Another traveller who simply asked to be identified as Maria lamented that she had to pay for a COVID-19 test on arrival despite being fully vaccinated and showing the officials her vaccination card. Maria returned to Nigeria two weeks ago.
She was told that her vaccination details were not uploaded online; therefore, she must pay.
‘Many things not right in Nigeria’
An activist, Mohammed Ali, said many things were not normal in Nigeria.
“The question is: Who authorises the so-called health officials to hold passengers hostage until they pay?”
“Besides, why are people being asked to go to private laboratories for PCR tests? Why not at the government facilities where you get the COVID-19 test for free?” he asked.
Fully vaccinated outbound travellers not required to do COVID-19 test – NCDC
When contacted to comment on some of the suspicious activities, the director-general of the Nigeria Centre for Disease Control (NCDC), Dr Ifedayo Adetifa, said the most recent Nigerian COVID-19 travel protocol as can be found in the following link does not require COVID-19 testing for travel outside of Nigeria: http://covid19.ncdc.gov.ng/media/files/Revised_Travel_protocol_revised_2nd_April_2022.pdf
He said the devastating impact of the COVID-19 pandemic on lives and livelihoods across the globe had promoted the activation of country-specific protocols to limit transmission of the virus locally and globally.
He said, “Just like Nigeria does, all other countries put in place their own COVID-19 travel protocols.”

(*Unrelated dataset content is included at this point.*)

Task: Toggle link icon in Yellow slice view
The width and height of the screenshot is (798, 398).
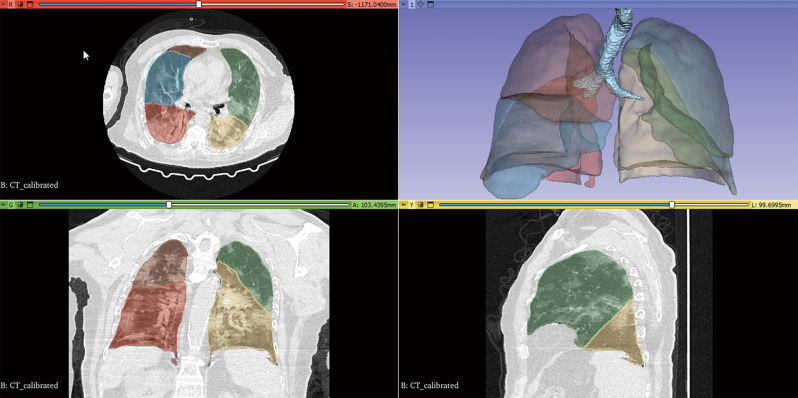Action: [x=420, y=205]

He said COVID-19 testing for outbound travel, where it occurs, is a requirement by the country of intended travel and does not target just intending passengers from Nigeria.
“While Nigeria’s travel protocol is focused on inbound travellers, we advise travellers out of the country to adhere strictly to the travel protocols of their destination country or travel routes regardless of their vaccination status,” he said.
Asked why COVID-19 tests are not done free of charge in public testing centres/hospitals for international travellers instead of private labs, he said, “Testing in government-funded laboratories remains free of charge for public health purposes. This was done to ensure that government resources are prioritised for the sole purpose of detecting the presence of the virus among suspected cases that present serious illness and need prompt clinical care.
“Testing for personal purposes such as travelling is paid for by individuals and conducted in private laboratories. This has effectively reduced the burden on government laboratories, and thus, the turn-around time for COVID-19 results as well,” he said.
The NCDC boss added that his organisation had worked with all states, relevant stakeholders and partners to establish capacity and ensure access to testing for Nigerians.
Also, in an earlier statement, Dr Adetifa said that in spite of the fact that the NCDC hosts the Nigeria International Travel Portal (NITP), in its domain, all funds for COVID-19 testing purposes are paid through the bank to accredited private laboratories.
He said no fund from private testing was received by the NCDC for COVID-19 testing for pre and post-arrival in Nigeria.
He said the NITP was developed by the private sector and managed by Nigerians in the public sector as one of the several measures introduced to limit the risk of importation and spread of COVID-19 in the country.